All things must end at some time. After countless entries, hundreds of pictures and I know many many hours of writing it is time to move on.
January 26, 2009 Gail discovered a lump on her chest. We were in the middle of a renewed life, a weight loss schedule and life was good but-----the doctor said she was pretty sure it was only a strained muscle but we needed to come in and be sure. January 30th life took a turn that would lead to eternal life for Gail and a journey that I would need to walk with the help of family and friends. On March 23 Cynthia and Mike encouraged me to start a blog, that was over 600 entries ago and almost 2 years past.
From February-September 14 Gail and I prayed, worked, changed how we ate and pretty much focused 24/7 on Gail's health. We prayed and hoped with all our energy and faith that Gail would be physically healed and live a long life. However in God's mysterious ways it did not come to past and September 14, 2009 Gail met our Lord and I embarked on a journey that has been lonely, full of family and friends, difficult, life changing and of course many more adjectives could be used.
So here I am 18 months to the day that Gail left us.

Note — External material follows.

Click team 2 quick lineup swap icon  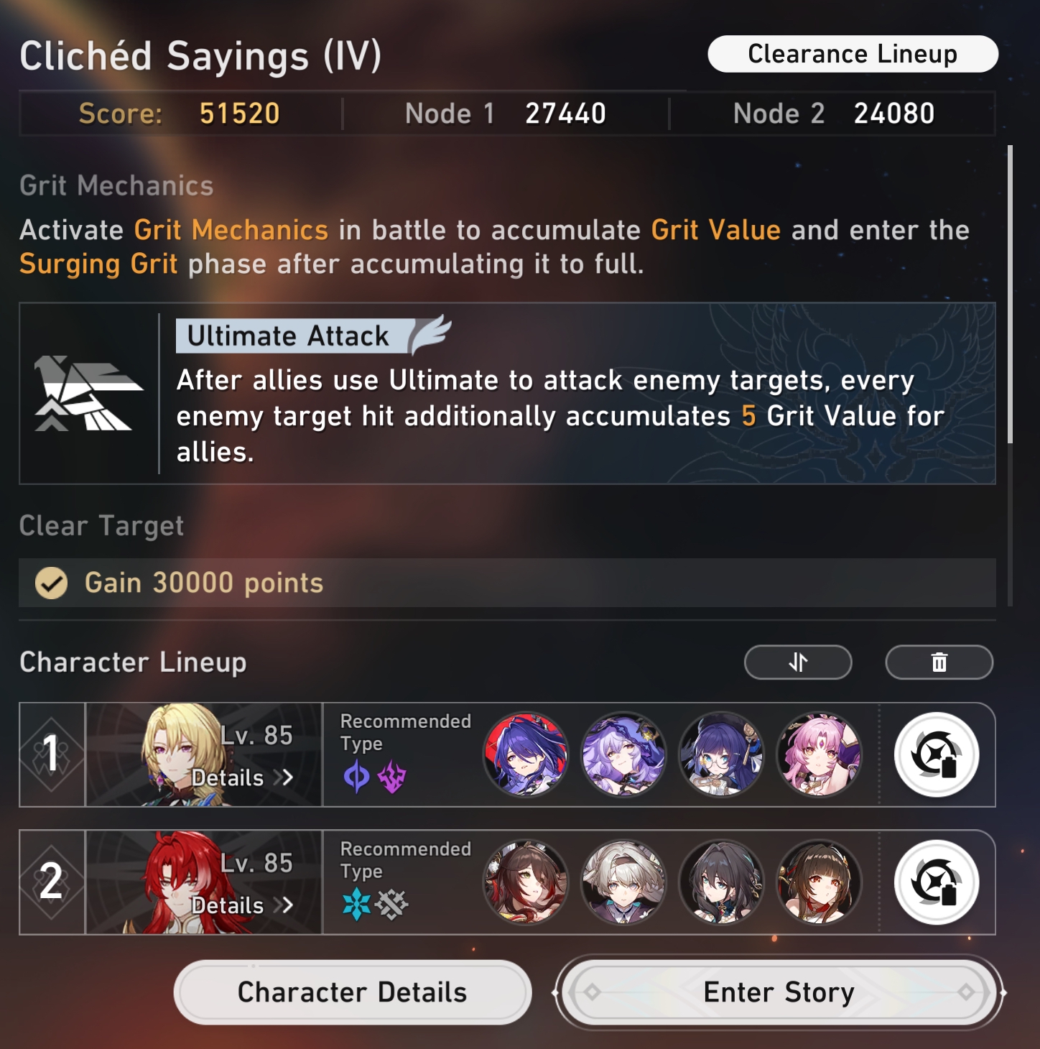937,882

I have focused on home, I led Servant Camp in 2010, I have welcomed Ruby Gail Lee into our family, have given my blessing on John/Mary to move (I am not saying they needed my approval but I am saying it was the right thing for them to do), I have turned Servant Camp over to new leadership, my house has become to some degree my home and not Gail's and I have seen all those wonderful grandchildren grow and grow and grow. Oh yes, I have also explored entering into a new relationship. I am currently in Naples Florida enjoying the sun and activities and talking to a friend to see if we may want to live our life together into old age.
Before Gail died she and I talked about my life after her death. She said I should not live alone and I said I would be happy with my wood shop and family. I found out something about myself that was a complete surprise to me. I grew up in rural ND and spent countless hours alone. Everything from shooting baskets to bouncing the ball against the barn (I was Johnny Logan when I did that!!), to making wooden guns to fishing to whatever I did much of it was alone. So for sure I would be happy alone. Well Cynthia pointed out that I did that because of my environment but really that was not me. Well for you men you probably know what it is like to get wisdom from your daughter!! However it was true and I have found that I am happiest when I am with others.
I feel that my grieving is behind me. Gail will always be missed and in talking to people who have lost loved ones I know that is true but I know it is time for me to focus on the future and what God has for me in the months and years ahead.
With that I say good-bye to my grandma Gail blog. I have started up a new one that anyone is invited to look at but it will focus on family and new adventures in my life, something that many of you may find boring. The blog has peaked my interest in writing and I want to continue to do that.
If you are interested here is the new blog: http//www.carmenjlee.blogspot.com
I know that many people over the past two years have read my blog. I cherish the many comments that were made and I appreciate the advice and insights that were given. I know that God has used the blog to lighten the burden of grieving and to heal the wounds of my loss. To each who came into my life through my blog I am most thankful.